── Material for the task ──

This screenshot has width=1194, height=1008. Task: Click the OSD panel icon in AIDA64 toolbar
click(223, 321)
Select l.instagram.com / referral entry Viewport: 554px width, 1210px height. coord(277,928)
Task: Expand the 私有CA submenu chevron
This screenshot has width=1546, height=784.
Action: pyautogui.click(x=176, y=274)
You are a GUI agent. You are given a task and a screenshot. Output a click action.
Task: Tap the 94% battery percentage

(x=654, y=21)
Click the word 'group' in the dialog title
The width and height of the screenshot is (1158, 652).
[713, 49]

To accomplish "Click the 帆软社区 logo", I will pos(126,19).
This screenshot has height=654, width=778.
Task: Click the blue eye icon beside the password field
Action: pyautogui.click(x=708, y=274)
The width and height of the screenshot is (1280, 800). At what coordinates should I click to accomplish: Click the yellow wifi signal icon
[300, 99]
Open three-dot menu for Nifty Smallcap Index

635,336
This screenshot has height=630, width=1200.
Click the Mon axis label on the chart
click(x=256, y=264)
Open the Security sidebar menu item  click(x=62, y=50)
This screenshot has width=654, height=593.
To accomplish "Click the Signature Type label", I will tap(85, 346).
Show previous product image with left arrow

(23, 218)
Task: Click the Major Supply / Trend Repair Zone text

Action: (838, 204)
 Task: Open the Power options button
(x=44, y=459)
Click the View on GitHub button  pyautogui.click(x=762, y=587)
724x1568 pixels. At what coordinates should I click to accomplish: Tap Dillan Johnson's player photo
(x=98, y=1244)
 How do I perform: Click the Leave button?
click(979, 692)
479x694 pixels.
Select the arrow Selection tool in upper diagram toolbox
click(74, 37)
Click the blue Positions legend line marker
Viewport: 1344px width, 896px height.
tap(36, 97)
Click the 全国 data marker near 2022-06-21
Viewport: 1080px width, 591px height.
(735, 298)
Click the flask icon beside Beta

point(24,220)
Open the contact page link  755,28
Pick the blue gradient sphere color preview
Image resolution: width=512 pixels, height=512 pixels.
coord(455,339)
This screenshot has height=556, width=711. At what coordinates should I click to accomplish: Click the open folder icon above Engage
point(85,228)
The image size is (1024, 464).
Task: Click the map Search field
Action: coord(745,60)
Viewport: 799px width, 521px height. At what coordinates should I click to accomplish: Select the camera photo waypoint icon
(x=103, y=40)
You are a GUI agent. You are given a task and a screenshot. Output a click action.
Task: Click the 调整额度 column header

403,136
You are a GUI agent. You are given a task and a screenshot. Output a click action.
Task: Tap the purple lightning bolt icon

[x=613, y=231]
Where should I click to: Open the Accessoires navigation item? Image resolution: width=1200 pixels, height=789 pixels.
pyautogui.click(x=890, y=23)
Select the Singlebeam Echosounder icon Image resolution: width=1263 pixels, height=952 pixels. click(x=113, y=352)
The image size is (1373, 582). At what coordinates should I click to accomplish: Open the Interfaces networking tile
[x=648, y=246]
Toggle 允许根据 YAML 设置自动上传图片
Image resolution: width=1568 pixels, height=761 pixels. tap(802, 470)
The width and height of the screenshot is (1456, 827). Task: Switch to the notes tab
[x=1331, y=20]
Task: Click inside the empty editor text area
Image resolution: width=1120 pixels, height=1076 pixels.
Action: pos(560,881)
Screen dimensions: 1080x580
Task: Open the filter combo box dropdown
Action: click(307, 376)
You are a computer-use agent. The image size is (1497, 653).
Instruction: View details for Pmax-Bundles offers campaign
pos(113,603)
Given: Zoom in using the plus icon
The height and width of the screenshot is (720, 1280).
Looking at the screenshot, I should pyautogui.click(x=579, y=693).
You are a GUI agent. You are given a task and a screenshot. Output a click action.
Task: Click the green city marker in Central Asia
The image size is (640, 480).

───

Work request |
Print out every entry, keeping each one exact.

Response to the task |
This screenshot has width=1194, height=1008. Task: Click the OSD panel icon in AIDA64 toolbar
click(223, 321)
Select l.instagram.com / referral entry Viewport: 554px width, 1210px height. coord(277,928)
Task: Expand the 私有CA submenu chevron
This screenshot has width=1546, height=784.
Action: pyautogui.click(x=176, y=274)
You are a GUI agent. You are given a task and a screenshot. Output a click action.
Task: Tap the 94% battery percentage

(x=654, y=21)
Click the word 'group' in the dialog title
The width and height of the screenshot is (1158, 652).
[713, 49]

To accomplish "Click the 帆软社区 logo", I will pos(126,19).
This screenshot has height=654, width=778.
Task: Click the blue eye icon beside the password field
Action: pyautogui.click(x=708, y=274)
The width and height of the screenshot is (1280, 800). At what coordinates should I click to accomplish: Click the yellow wifi signal icon
[300, 99]
Open three-dot menu for Nifty Smallcap Index

635,336
This screenshot has height=630, width=1200.
Click the Mon axis label on the chart
click(x=256, y=264)
Open the Security sidebar menu item  click(x=62, y=50)
This screenshot has width=654, height=593.
To accomplish "Click the Signature Type label", I will tap(85, 346).
Show previous product image with left arrow

(23, 218)
Task: Click the Major Supply / Trend Repair Zone text

Action: (838, 204)
 Task: Open the Power options button
(x=44, y=459)
Click the View on GitHub button  pyautogui.click(x=762, y=587)
724x1568 pixels. At what coordinates should I click to accomplish: Tap Dillan Johnson's player photo
(x=98, y=1244)
 How do I perform: Click the Leave button?
click(979, 692)
479x694 pixels.
Select the arrow Selection tool in upper diagram toolbox
click(74, 37)
Click the blue Positions legend line marker
Viewport: 1344px width, 896px height.
tap(36, 97)
Click the 全国 data marker near 2022-06-21
Viewport: 1080px width, 591px height.
(735, 298)
Click the flask icon beside Beta

point(24,220)
Open the contact page link  755,28
Pick the blue gradient sphere color preview
Image resolution: width=512 pixels, height=512 pixels.
coord(455,339)
This screenshot has height=556, width=711. At what coordinates should I click to accomplish: Click the open folder icon above Engage
point(85,228)
The image size is (1024, 464).
Task: Click the map Search field
Action: coord(745,60)
Viewport: 799px width, 521px height. At what coordinates should I click to accomplish: Select the camera photo waypoint icon
(x=103, y=40)
You are a GUI agent. You are given a task and a screenshot. Output a click action.
Task: Click the 调整额度 column header

403,136
You are a GUI agent. You are given a task and a screenshot. Output a click action.
Task: Tap the purple lightning bolt icon

[x=613, y=231]
Where should I click to: Open the Accessoires navigation item? Image resolution: width=1200 pixels, height=789 pixels.
pyautogui.click(x=890, y=23)
Select the Singlebeam Echosounder icon Image resolution: width=1263 pixels, height=952 pixels. click(x=113, y=352)
The image size is (1373, 582). At what coordinates should I click to accomplish: Open the Interfaces networking tile
[x=648, y=246]
Toggle 允许根据 YAML 设置自动上传图片
Image resolution: width=1568 pixels, height=761 pixels. tap(802, 470)
The width and height of the screenshot is (1456, 827). Task: Switch to the notes tab
[x=1331, y=20]
Task: Click inside the empty editor text area
Image resolution: width=1120 pixels, height=1076 pixels.
Action: pos(560,881)
Screen dimensions: 1080x580
Task: Open the filter combo box dropdown
Action: click(307, 376)
You are a computer-use agent. The image size is (1497, 653).
Instruction: View details for Pmax-Bundles offers campaign
pos(113,603)
Given: Zoom in using the plus icon
The height and width of the screenshot is (720, 1280).
Looking at the screenshot, I should pyautogui.click(x=579, y=693).
You are a GUI agent. You are given a task and a screenshot. Output a click action.
Task: Click the green city marker in Central Asia
The image size is (640, 480).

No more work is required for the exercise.